You can market to a global audience, Paramount team, by writing and producing entertainment that is interesting, exciting, meaningful, and not insulting or preachy or so politically charged that all the audience can do is think of the suits behind the production.

You can attract talent by actually focusing on talent, not skin color or sexual preference or adherence to the sacrament of the Climate Cult or Cultural Marxism.

Talent responds to incentives, and talented people do not have an incentive to work in a super-charged leftist pressure-cooker that has a history of subtle and overt political ostracism targeted against people who believe in individual liberty and good storytelling.

The Paramount controversy offers observers two critical lessons.

First, one can acknowledge the problem of potential government pressure – on anyone – to act in a certain way, regardless of the outcome.

Second, for the letter-writers, DEI isn’t just policy—it’s gospel.
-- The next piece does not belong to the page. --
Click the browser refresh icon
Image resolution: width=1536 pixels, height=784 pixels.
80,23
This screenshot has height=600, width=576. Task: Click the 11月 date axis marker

They see its dismantling as a personal affront, a signal that Paramount is bowing to the “wrong” side of history. Never mind that companies like Walmart, PepsiCo, and McDonald’s have also scaled back DEI under similar pressure—facts don’t soothe the stung. The letter’s tone, dripping with indignation, suggests a workforce so steeped in identity politics they would rather see more box-office failures than adapt.

Like most entertainment behemoths, the Paramount Mountain has been shaken, and the sound of a rockslide is rising.

Having worked there, this has not been pretty for me to see. I welcome changes that might bring about more valuable entertainment, but seeing it come in response to political pressure is vexing and alarming.